▶ [Given text]
● ● ● ● ● ● ●

OPINION FILED SEPTEMBER 23, 1983.
IN RE PAUL HARVEY SCHNEIDER, ATTORNEY, RESPONDENT.
JUSTICE MORAN DELIVERED THE OPINION OF THE COURT:
Rehearing denied December 2, 1983.
The Administrator of the Attorney Registration and Disciplinary Commission filed a three-count complaint before the Commission charging respondent, Paul Schneider, with professional misconduct. Count I alleged that respondent represented clients with conflicting interests in a criminal case, and counseled certain clients to provide false information to the prosecuting attorney. Counts II and III charged him with neglect in handling legal matters entrusted to him. The Hearing Board found respondent guilty of all three counts and recommended that he be suspended from the practice of law for a period of three years, and until further order of the court. Both the Administrator and respondent filed exceptions with the Review Board, which adopted the findings of the Hearing Board but recommended that respondent be disbarred.
Two issues are raised on appeal: (1) Were the allegations contained in count I proved by clear and convincing evidence? (2) Is disbarrment an appropriate sanction under the circumstances of this case?

● ● ● ● ● ● ●

▶ [Data to process]

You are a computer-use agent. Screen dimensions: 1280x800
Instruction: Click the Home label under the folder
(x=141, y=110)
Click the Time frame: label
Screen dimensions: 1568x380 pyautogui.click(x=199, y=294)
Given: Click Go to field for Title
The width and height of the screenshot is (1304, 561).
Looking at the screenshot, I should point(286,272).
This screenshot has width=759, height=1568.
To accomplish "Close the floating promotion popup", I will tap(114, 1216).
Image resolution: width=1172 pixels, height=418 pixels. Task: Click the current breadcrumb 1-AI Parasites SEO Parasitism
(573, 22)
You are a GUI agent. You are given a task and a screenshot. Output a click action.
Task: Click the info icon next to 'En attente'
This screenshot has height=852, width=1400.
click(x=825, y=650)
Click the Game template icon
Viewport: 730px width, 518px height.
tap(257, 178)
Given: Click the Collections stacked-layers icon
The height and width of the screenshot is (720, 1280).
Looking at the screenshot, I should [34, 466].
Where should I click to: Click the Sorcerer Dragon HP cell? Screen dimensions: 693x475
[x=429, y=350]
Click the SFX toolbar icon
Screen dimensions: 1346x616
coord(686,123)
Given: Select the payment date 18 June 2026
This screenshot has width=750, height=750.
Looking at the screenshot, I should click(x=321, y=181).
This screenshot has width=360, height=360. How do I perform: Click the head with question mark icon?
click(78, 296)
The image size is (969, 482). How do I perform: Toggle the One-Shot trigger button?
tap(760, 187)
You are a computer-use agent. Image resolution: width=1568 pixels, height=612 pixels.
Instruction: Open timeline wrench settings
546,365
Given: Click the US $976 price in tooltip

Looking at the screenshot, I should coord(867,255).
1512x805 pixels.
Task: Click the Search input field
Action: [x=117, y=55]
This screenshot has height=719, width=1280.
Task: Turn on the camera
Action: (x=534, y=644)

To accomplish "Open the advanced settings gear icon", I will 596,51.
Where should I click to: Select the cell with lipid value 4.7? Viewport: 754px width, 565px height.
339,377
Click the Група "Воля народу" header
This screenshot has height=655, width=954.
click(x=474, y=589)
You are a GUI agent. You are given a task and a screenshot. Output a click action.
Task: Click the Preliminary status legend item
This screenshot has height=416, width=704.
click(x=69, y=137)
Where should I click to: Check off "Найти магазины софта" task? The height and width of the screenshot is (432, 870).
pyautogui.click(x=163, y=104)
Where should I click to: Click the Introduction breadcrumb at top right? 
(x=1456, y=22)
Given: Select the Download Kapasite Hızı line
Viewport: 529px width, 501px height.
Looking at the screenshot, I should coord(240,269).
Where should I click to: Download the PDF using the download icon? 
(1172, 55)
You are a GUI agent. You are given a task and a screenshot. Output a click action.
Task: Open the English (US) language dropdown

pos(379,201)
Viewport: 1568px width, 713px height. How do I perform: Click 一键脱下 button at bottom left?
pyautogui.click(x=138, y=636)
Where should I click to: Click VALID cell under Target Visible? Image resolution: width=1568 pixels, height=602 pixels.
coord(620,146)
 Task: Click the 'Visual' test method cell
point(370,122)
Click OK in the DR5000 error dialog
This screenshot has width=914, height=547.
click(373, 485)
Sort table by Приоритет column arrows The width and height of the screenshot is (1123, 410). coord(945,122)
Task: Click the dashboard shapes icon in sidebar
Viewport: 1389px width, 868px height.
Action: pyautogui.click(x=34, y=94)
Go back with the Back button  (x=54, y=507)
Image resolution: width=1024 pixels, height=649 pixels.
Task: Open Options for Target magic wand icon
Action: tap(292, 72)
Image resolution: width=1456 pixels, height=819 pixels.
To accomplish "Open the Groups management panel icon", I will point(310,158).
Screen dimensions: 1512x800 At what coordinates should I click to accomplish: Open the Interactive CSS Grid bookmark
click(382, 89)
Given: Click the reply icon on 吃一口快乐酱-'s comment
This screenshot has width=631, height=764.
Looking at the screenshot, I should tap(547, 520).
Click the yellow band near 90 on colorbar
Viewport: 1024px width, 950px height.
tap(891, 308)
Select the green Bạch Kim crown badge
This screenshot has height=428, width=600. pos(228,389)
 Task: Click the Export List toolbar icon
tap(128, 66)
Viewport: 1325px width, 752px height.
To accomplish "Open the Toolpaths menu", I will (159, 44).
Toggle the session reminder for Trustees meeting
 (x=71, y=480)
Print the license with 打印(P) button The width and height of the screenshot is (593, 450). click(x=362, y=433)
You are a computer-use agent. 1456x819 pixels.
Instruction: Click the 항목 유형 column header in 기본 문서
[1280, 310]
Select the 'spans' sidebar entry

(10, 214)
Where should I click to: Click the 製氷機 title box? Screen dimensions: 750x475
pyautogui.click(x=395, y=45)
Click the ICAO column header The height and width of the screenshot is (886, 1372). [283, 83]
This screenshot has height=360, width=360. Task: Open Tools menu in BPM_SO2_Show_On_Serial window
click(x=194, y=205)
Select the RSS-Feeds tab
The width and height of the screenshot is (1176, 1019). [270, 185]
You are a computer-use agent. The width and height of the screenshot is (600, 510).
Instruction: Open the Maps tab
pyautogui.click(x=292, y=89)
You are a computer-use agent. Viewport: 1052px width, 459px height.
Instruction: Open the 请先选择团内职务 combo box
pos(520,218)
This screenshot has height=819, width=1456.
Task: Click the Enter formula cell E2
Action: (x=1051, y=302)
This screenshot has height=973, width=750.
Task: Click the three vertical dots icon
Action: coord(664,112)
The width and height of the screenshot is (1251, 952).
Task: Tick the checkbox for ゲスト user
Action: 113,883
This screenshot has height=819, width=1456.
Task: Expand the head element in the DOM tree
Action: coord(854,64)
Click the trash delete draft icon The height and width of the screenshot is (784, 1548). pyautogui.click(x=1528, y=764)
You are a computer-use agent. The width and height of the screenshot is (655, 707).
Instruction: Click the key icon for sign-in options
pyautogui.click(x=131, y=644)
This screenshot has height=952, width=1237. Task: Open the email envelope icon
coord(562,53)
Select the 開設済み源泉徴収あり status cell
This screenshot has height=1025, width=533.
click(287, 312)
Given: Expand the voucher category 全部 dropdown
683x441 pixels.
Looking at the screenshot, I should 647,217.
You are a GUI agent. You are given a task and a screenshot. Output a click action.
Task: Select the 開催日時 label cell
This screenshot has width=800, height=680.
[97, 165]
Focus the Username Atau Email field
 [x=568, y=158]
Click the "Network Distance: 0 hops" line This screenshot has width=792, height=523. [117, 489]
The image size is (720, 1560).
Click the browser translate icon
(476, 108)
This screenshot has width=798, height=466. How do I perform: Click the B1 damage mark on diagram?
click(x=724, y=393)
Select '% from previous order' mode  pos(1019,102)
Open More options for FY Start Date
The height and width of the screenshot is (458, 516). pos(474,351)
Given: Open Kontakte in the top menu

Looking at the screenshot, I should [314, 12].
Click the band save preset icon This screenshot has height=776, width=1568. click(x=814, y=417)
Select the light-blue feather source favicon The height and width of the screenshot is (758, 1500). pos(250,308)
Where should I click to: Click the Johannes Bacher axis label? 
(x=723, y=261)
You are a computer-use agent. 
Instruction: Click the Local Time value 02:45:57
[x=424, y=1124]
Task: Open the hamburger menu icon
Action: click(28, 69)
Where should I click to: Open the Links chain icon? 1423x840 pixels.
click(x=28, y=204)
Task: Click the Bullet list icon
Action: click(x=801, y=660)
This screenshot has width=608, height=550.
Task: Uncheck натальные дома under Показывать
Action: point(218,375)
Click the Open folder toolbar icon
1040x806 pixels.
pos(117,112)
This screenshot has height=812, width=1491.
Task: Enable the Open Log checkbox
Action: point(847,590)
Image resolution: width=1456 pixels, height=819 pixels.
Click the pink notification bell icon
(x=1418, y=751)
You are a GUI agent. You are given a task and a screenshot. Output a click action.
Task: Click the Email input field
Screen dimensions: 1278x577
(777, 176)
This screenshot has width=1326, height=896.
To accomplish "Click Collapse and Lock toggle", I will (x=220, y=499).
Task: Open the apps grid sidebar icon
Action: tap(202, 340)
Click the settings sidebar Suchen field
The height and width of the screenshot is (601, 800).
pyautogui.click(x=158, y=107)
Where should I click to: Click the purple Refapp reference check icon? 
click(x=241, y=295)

● ● ● ● ● ● ●

▶ [Set task A]
Do these statements agree with the court opinion? Answer yes or no for each and quote the words that decide it. (i) The Hearing Board recommended a three-year suspension for respondent. (ii) The Review Board rejected the findings of the Hearing Board. (iii) Counts II and III charged respondent with representing clients with conflicting interests.
▶ [Set task B]
Among the entries, lay out the stretch from the line containing "is (600, 510)." through the line containing "Click the band" as a numbered list, leaving out blank lines.

▶ [Right answer A]
(i) Yes: "recommended that he be suspended from the practice of law for a period of three years"
(ii) No: "which adopted the findings of the Hearing Board but recommended that respondent be disbarred"
(iii) No: "Counts II and III charged him with neglect in handling legal matters entrusted to him"

▶ [Right answer B]
1. You are a computer-use agent. The width and height of the screenshot is (600, 510).
2. Instruction: Open the Maps tab
3. pyautogui.click(x=292, y=89)
4. You are a computer-use agent. Viewport: 1052px width, 459px height.
5. Instruction: Open the 请先选择团内职务 combo box
6. pos(520,218)
7. This screenshot has height=819, width=1456.
8. Task: Click the Enter formula cell E2
9. Action: (x=1051, y=302)
10. This screenshot has height=973, width=750.
11. Task: Click the three vertical dots icon
12. Action: coord(664,112)
13. The width and height of the screenshot is (1251, 952).
14. Task: Tick the checkbox for ゲスト user
15. Action: 113,883
16. This screenshot has height=819, width=1456.
17. Task: Expand the head element in the DOM tree
18. Action: coord(854,64)
19. Click the trash delete draft icon The height and width of the screenshot is (784, 1548). pyautogui.click(x=1528, y=764)
20. You are a computer-use agent. The width and height of the screenshot is (655, 707).
21. Instruction: Click the key icon for sign-in options
22. pyautogui.click(x=131, y=644)
23. This screenshot has height=952, width=1237. Task: Open the email envelope icon
24. coord(562,53)
25. Select the 開設済み源泉徴収あり status cell
26. This screenshot has height=1025, width=533.
27. click(287, 312)
28. Given: Expand the voucher category 全部 dropdown
29. 683x441 pixels.
30. Looking at the screenshot, I should 647,217.
31. You are a GUI agent. You are given a task and a screenshot. Output a click action.
32. Task: Select the 開催日時 label cell
33. This screenshot has width=800, height=680.
34. [97, 165]
35. Focus the Username Atau Email field
36.  [x=568, y=158]
37. Click the "Network Distance: 0 hops" line This screenshot has width=792, height=523. [117, 489]
38. The image size is (720, 1560).
39. Click the browser translate icon
40. (476, 108)
41. This screenshot has width=798, height=466. How do I perform: Click the B1 damage mark on diagram?
42. click(x=724, y=393)
43. Select '% from previous order' mode  pos(1019,102)
44. Open More options for FY Start Date
45. The height and width of the screenshot is (458, 516). pos(474,351)
46. Given: Open Kontakte in the top menu
47. Looking at the screenshot, I should [314, 12].
48. Click the band save preset icon This screenshot has height=776, width=1568. click(x=814, y=417)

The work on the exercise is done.